▼▼▼

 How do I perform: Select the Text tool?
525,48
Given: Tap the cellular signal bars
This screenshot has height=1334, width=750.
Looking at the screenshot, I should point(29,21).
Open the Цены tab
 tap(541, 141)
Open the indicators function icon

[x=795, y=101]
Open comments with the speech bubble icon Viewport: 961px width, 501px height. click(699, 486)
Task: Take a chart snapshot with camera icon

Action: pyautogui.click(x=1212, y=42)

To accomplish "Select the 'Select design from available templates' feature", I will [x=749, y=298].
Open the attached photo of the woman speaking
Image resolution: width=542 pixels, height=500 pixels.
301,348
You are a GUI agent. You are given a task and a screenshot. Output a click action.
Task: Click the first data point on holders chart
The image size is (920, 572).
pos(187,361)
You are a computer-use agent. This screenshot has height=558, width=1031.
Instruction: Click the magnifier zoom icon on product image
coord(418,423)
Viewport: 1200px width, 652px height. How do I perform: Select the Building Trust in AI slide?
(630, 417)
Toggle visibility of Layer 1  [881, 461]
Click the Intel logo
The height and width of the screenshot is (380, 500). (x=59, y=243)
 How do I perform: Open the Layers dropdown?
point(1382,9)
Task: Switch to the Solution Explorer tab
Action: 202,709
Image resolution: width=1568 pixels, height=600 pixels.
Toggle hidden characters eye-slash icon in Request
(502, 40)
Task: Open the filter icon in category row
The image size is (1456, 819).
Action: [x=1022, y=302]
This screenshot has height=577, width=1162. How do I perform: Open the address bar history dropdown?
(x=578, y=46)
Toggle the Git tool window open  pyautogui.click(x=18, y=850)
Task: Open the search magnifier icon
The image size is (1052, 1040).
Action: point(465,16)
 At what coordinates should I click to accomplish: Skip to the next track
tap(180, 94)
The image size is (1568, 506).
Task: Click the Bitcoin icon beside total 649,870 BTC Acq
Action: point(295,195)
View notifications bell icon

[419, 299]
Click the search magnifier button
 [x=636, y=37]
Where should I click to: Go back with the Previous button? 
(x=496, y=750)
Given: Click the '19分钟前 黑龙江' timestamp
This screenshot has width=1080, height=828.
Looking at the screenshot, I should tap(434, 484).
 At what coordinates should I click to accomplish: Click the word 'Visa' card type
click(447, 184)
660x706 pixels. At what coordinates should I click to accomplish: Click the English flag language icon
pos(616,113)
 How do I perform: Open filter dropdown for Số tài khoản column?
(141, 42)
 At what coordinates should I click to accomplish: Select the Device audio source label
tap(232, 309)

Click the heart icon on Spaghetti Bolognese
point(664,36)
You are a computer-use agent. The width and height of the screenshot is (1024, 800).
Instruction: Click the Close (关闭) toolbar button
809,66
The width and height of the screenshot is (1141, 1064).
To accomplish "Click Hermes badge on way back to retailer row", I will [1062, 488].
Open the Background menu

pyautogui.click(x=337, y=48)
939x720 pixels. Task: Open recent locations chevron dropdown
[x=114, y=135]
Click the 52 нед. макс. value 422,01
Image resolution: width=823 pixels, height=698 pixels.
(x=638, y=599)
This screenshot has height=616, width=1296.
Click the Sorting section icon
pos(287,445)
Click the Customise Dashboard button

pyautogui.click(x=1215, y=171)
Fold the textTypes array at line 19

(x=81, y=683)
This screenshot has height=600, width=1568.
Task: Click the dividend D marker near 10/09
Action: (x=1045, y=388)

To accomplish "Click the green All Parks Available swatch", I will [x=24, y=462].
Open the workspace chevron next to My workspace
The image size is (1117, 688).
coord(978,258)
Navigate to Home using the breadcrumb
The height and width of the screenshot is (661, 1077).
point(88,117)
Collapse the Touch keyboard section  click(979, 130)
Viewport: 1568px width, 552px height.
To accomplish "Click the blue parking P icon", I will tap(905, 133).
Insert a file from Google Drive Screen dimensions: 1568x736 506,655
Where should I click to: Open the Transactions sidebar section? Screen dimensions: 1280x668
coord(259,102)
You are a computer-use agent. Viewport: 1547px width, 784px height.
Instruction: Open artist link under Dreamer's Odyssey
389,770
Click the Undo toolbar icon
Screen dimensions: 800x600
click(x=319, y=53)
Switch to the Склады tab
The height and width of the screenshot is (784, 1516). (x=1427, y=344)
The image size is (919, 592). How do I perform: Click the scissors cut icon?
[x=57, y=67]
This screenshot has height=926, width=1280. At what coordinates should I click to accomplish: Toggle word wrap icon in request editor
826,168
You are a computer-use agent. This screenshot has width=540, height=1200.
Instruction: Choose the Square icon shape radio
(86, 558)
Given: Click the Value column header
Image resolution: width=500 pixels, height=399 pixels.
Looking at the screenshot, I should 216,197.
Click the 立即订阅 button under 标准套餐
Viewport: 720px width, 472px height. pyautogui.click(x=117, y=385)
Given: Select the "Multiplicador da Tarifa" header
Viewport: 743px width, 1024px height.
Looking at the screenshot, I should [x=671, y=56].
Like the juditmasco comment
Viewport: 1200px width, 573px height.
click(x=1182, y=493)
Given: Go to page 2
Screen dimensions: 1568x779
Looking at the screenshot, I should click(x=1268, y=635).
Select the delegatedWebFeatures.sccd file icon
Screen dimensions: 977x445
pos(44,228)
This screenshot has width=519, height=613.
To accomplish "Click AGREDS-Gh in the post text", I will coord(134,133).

▲▲▲

Problem details. In how many lines of the records does the word "header" appear? Give the number alone.

Solution. 2